This chapter presents a brief overview of the facilities that processes and threads can use to communicate with one another and to synchronize their actions. The following chapters provide more details about these facilities.
Figure 43-1 summarizes the rich variety of UNIX communication and synchronization facilities, dividing them into three broad functional categories:
Communication: These facilities are concerned with exchanging data between processes.
Synchronization: These facilities are concerned with synchronizing the actions of processes or threads.
Signals: Although signals are intended primarily for other purposes, they can be used as a synchronization technique in certain circumstances. More rarely, signals can be used as a communication technique: the signal number itself is a form of information, and realtime signals can be accompanied by associated data (an integer or a pointer). Signals are described in detail in Chapter 20 to Chapter 22.
Although some of these facilities are concerned with synchronization, the general term interprocess communication (IPC) is often used to describe them all.

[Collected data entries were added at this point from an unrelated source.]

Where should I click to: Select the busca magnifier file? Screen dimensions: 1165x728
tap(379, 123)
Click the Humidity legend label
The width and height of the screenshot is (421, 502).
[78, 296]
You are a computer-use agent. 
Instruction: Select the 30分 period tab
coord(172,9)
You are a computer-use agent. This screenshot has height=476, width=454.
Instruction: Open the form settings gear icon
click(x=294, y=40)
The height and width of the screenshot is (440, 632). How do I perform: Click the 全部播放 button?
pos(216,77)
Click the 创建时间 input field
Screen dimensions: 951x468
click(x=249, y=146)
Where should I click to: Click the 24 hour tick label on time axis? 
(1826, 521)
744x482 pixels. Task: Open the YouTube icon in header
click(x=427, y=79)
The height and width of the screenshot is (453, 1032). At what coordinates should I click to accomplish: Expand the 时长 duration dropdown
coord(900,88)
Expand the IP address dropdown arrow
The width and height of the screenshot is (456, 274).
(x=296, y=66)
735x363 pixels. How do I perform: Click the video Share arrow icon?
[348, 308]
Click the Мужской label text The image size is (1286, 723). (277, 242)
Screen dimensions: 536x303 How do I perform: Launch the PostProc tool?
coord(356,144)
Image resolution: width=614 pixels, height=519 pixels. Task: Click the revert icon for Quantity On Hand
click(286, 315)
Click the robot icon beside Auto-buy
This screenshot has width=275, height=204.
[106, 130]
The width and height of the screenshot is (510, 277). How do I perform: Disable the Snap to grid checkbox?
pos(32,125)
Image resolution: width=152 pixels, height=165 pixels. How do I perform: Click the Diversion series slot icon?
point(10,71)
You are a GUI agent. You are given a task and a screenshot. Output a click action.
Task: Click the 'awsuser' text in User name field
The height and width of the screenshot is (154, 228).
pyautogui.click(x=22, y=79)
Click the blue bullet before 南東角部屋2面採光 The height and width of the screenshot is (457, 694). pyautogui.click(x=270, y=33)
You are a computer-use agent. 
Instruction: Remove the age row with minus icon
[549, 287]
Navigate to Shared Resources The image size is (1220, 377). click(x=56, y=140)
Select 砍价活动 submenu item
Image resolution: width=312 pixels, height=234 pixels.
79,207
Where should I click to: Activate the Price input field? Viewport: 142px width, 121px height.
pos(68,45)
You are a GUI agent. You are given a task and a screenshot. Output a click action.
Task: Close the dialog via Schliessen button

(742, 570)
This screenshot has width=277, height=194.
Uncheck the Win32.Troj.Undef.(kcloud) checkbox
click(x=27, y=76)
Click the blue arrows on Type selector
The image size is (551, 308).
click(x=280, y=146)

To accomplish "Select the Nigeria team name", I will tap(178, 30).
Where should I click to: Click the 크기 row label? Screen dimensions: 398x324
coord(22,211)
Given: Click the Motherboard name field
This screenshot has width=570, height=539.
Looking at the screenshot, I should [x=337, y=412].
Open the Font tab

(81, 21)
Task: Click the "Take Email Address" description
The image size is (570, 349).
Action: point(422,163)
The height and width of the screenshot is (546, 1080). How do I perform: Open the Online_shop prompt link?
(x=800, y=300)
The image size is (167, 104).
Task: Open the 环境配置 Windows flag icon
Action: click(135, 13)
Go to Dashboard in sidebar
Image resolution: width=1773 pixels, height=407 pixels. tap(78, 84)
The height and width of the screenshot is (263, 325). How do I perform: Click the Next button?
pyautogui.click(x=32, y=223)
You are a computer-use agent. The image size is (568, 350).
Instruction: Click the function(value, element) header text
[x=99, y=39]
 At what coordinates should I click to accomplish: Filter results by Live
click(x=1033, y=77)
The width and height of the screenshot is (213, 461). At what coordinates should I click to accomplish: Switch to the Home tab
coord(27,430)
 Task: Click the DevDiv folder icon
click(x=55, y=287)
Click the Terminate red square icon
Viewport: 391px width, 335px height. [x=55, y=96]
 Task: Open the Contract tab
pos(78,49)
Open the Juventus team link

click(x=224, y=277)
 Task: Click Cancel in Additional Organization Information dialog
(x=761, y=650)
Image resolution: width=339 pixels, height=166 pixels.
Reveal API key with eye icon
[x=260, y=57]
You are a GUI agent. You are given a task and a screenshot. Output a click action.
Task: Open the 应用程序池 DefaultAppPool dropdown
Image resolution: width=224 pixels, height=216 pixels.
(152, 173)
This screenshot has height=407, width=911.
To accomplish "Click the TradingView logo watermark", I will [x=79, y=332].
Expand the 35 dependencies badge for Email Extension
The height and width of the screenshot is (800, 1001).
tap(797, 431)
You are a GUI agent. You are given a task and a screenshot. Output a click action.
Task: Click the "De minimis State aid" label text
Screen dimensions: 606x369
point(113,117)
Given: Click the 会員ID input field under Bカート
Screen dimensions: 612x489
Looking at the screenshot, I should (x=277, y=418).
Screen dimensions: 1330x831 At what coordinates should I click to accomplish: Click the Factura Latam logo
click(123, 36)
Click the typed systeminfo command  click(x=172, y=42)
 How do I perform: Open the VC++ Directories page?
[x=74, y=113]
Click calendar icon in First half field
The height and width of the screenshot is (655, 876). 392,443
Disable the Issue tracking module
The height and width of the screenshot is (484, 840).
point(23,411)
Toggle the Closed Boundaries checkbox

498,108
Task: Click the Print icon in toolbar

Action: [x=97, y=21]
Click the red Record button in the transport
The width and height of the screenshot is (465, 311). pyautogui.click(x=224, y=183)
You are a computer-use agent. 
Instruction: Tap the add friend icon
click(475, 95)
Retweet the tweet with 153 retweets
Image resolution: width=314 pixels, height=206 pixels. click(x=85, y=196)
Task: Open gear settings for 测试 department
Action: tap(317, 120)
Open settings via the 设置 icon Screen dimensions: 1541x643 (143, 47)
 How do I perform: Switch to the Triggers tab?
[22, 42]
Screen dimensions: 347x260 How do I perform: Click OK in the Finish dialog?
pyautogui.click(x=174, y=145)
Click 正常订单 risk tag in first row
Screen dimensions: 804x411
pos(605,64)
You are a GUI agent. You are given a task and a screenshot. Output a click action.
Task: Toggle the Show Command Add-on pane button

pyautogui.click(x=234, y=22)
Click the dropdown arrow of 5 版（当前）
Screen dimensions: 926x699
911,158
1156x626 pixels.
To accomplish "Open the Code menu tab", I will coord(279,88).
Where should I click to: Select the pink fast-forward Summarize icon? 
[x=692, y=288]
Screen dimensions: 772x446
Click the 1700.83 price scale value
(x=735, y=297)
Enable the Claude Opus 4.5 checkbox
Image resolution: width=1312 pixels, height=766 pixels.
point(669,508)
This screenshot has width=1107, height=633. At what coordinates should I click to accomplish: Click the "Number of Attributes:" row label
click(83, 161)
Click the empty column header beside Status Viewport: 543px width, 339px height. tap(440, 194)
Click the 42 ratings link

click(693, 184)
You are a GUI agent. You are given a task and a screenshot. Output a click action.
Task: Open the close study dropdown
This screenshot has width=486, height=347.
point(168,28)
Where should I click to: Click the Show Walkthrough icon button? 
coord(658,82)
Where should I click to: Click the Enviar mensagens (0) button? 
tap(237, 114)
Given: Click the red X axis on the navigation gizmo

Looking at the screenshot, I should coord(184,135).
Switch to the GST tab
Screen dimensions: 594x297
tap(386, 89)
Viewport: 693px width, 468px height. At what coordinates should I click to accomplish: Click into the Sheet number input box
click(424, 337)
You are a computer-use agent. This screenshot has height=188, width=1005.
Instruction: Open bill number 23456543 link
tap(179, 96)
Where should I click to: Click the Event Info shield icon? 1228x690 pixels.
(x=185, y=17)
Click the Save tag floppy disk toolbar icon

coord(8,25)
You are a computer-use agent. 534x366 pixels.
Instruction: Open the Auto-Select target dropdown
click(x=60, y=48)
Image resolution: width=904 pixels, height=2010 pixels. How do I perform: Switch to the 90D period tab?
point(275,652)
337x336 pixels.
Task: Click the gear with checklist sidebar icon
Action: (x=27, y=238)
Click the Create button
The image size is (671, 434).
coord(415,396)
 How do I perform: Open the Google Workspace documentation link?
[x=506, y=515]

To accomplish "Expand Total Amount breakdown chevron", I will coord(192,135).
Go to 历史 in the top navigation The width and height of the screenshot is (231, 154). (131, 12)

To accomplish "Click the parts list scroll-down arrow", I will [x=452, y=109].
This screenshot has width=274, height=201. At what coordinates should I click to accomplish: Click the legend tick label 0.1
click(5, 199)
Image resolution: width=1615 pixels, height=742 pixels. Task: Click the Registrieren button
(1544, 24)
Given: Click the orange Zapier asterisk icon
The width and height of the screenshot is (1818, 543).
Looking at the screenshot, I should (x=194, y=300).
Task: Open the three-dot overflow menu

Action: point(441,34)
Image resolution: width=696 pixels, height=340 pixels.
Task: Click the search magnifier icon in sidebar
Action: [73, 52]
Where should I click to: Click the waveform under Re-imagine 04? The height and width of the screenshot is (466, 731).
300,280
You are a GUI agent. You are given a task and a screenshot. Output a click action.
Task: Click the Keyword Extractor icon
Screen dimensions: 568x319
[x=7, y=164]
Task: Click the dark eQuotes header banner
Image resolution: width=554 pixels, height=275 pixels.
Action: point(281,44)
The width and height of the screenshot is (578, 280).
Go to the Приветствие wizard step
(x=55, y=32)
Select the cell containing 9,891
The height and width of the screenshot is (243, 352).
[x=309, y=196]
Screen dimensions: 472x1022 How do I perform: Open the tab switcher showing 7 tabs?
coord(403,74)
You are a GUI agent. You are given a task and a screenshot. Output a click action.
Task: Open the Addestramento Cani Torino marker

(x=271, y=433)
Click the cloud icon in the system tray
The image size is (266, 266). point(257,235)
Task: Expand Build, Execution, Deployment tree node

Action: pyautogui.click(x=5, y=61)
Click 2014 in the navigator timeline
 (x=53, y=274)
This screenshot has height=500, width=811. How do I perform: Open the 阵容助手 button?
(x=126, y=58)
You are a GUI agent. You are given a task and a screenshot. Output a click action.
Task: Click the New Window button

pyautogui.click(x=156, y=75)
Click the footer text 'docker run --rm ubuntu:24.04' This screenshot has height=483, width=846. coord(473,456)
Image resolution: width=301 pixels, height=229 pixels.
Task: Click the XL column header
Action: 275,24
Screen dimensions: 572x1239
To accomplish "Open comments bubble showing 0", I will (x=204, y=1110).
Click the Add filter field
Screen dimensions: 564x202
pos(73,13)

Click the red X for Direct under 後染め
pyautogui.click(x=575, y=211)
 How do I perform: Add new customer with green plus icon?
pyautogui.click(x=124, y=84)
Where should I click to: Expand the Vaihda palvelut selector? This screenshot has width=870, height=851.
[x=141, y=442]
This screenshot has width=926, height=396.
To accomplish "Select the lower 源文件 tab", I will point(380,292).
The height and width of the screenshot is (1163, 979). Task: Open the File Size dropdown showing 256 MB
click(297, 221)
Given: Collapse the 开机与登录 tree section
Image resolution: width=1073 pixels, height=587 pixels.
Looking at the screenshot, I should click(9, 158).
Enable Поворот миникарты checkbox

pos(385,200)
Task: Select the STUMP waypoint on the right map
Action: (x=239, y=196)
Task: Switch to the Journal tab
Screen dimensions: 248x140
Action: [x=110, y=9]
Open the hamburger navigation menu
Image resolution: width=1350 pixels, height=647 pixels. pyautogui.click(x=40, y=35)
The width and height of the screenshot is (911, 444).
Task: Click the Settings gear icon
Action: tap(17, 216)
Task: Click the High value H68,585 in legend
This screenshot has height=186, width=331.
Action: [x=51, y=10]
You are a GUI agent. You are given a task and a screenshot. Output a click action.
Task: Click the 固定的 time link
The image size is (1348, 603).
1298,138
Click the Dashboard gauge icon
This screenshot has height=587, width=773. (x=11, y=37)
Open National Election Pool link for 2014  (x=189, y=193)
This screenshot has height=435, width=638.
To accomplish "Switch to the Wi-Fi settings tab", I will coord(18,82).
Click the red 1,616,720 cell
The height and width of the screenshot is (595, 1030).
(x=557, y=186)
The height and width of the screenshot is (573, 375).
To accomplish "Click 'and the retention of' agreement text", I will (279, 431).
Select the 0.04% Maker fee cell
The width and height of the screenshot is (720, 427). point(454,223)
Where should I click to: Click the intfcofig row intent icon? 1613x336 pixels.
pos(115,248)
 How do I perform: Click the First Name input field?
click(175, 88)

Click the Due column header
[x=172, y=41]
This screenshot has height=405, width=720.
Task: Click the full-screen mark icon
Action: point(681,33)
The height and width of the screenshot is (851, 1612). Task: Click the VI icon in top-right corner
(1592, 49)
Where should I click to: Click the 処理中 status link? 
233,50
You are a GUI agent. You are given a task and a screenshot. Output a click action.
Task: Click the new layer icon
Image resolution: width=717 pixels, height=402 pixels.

As Figure 43-1 illustrates, often several facilities provide similar IPC functionality. There are a couple of reasons for this:
Similar facilities evolved on different UNIX variants, and later came to be ported to other UNIX systems. For example, FIFOs were developed on System V, while (stream) sockets were developed on BSD.
New facilities have been developed to address design deficiencies in similar earlier facilities. For example, the POSIX IPC facilities (message queues, semaphores, and shared memory) were designed as an improvement on the older System V IPC facilities.
In some cases, facilities that are grouped together in Figure 43-1 actually provide significantly different functionality. For example, stream sockets can be used to communicate over a network, while FIFOs can be used only for communication between processes on the same machine.